Required task
Convert the lines from the one containing "You are a computer-use" through the one containing "click(1163, 102)", both inclusive, into a JSON list of strings, one string per line, with blank lines omitted. Leave the pictures out of the output.

Entries shown

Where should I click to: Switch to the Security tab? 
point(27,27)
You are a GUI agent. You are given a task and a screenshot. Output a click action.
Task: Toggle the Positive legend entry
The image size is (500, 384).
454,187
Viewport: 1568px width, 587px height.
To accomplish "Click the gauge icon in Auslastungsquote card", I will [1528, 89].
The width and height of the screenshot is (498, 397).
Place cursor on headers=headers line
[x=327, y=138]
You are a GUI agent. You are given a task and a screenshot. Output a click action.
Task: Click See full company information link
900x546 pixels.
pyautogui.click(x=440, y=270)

==

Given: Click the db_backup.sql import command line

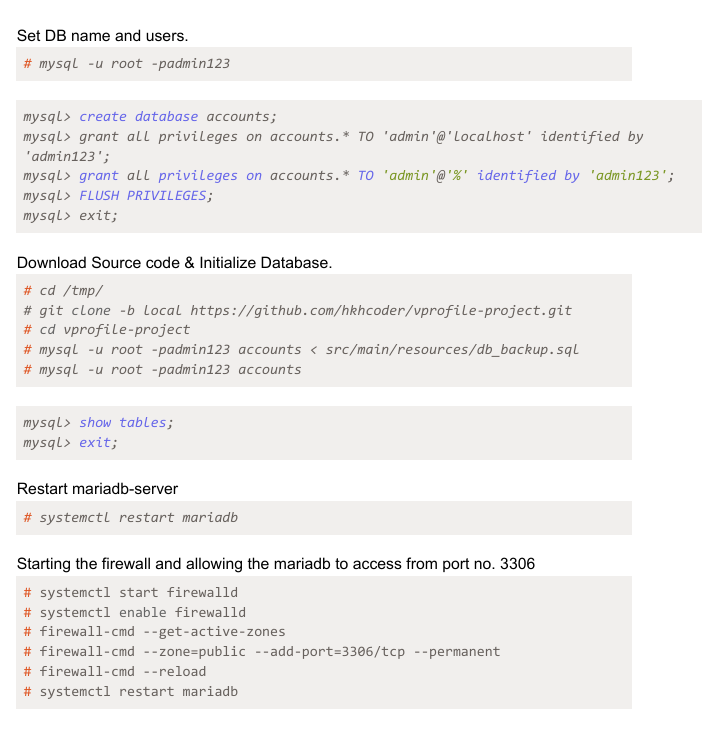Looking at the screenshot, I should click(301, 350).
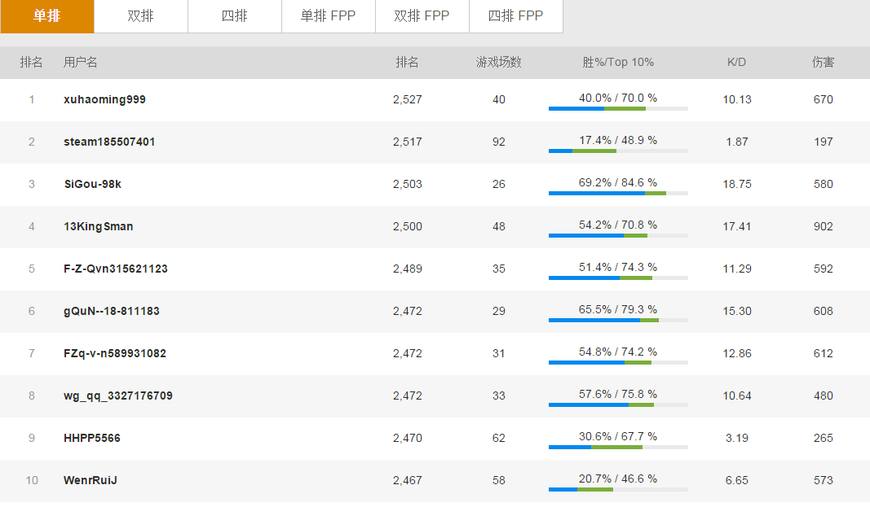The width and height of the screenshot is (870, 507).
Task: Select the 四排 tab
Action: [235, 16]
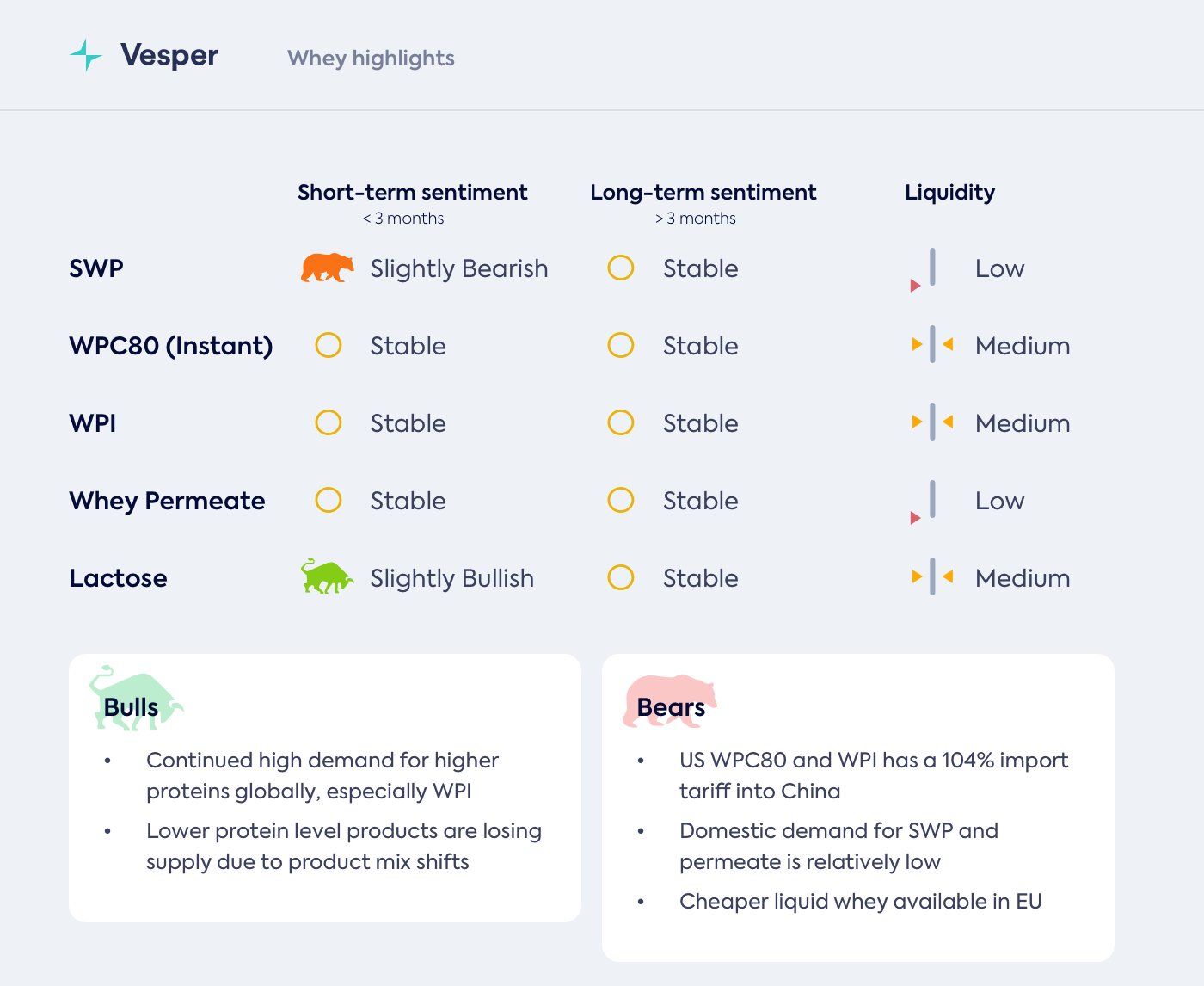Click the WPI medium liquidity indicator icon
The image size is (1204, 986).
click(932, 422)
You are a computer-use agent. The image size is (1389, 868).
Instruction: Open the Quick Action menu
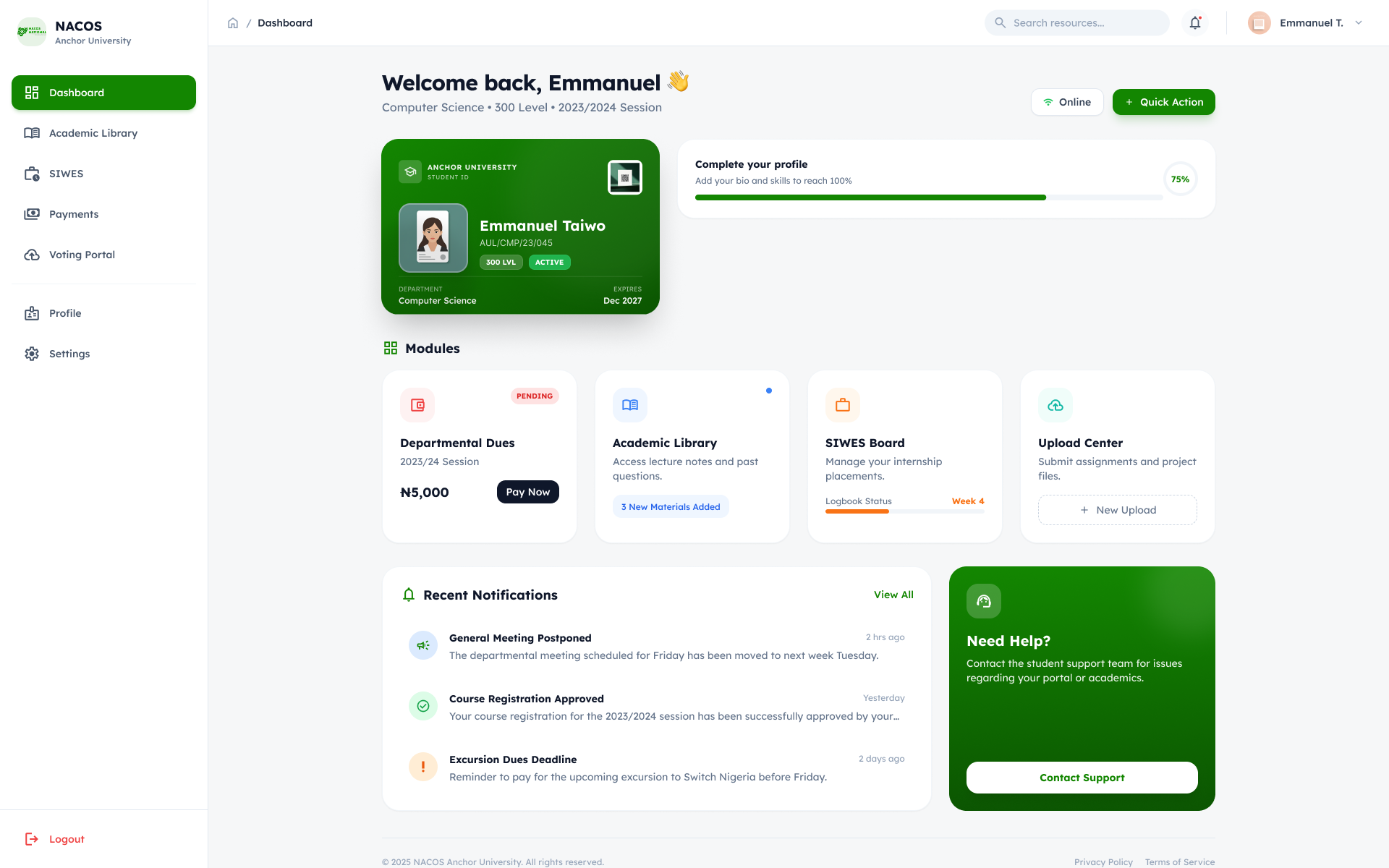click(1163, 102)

The response
[
  "You are a computer-use agent. The image size is (1389, 868).",
  "Instruction: Open the Quick Action menu",
  "click(1163, 102)"
]